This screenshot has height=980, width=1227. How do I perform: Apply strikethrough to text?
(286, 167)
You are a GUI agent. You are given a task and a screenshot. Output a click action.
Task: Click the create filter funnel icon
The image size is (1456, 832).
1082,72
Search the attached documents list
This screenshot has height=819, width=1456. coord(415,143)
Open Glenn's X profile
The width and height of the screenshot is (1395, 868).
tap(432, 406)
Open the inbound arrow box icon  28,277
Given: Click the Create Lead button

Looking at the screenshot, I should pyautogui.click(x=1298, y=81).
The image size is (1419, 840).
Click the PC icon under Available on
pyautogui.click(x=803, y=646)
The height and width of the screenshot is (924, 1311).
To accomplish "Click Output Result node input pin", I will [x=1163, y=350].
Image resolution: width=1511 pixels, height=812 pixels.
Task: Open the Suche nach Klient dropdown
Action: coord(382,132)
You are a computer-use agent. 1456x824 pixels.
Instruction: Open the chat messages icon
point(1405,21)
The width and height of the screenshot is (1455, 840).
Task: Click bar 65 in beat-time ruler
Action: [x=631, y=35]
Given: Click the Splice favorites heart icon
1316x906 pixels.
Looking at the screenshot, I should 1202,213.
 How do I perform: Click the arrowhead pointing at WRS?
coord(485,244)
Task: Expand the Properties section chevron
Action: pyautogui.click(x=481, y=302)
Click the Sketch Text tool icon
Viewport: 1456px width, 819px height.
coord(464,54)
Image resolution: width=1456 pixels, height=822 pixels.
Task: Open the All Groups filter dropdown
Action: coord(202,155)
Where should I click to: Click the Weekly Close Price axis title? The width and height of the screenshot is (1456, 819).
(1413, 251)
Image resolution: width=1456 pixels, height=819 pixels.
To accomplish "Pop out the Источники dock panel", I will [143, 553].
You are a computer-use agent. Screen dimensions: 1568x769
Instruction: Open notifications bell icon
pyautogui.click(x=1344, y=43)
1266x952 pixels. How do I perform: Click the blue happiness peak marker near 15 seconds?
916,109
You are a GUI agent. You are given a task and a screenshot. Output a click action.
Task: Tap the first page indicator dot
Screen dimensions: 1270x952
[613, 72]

------------------------------------

▶ PROBLEM DETAILS: Find "Viewport: 1456px width, 819px height." in the material above; set down exactly the line holding it and every line after it, through the last, and no others.

▶ ANSWER TO THIS EXERCISE:
Viewport: 1456px width, 819px height.
coord(464,54)
Image resolution: width=1456 pixels, height=822 pixels.
Task: Open the All Groups filter dropdown
Action: coord(202,155)
Where should I click to: Click the Weekly Close Price axis title? The width and height of the screenshot is (1456, 819).
(1413, 251)
Image resolution: width=1456 pixels, height=819 pixels.
To accomplish "Pop out the Источники dock panel", I will [143, 553].
You are a computer-use agent. Screen dimensions: 1568x769
Instruction: Open notifications bell icon
pyautogui.click(x=1344, y=43)
1266x952 pixels. How do I perform: Click the blue happiness peak marker near 15 seconds?
916,109
You are a GUI agent. You are given a task and a screenshot. Output a click action.
Task: Tap the first page indicator dot
Screen dimensions: 1270x952
[613, 72]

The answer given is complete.